Screen grounding records
-- -- --

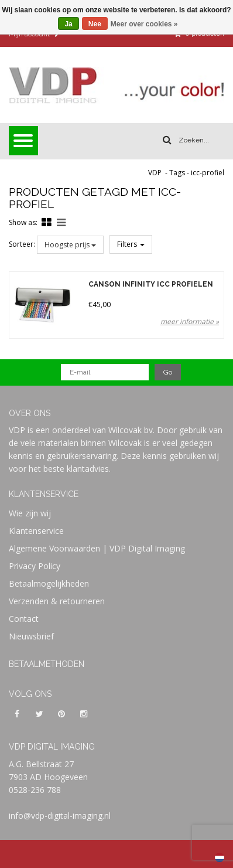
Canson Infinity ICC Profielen (150, 284)
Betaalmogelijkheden (49, 583)
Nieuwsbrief (31, 636)
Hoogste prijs (70, 244)
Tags (177, 172)
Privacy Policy (35, 566)
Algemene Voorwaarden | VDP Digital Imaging (97, 548)
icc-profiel (207, 172)
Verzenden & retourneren (57, 601)
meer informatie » (190, 321)
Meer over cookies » (144, 24)
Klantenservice (36, 530)
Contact (23, 618)
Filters (131, 244)
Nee (95, 24)
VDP (155, 172)
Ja (68, 24)
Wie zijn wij (30, 513)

-- -- --

=== EXERCISE DETAILS ===
Copy out the records word for word, starting at the line that contains "Nieuwsbrief (31, 636)" and continuing through the last line of the records.

=== RESPONSE TO THE TASK ===
Nieuwsbrief (31, 636)
Hoogste prijs (70, 244)
Tags (177, 172)
Privacy Policy (35, 566)
Algemene Voorwaarden | VDP Digital Imaging (97, 548)
icc-profiel (207, 172)
Verzenden & retourneren (57, 601)
meer informatie » (190, 321)
Meer over cookies » (144, 24)
Klantenservice (36, 530)
Contact (23, 618)
Filters (131, 244)
Nee (95, 24)
VDP (155, 172)
Ja (68, 24)
Wie zijn wij (30, 513)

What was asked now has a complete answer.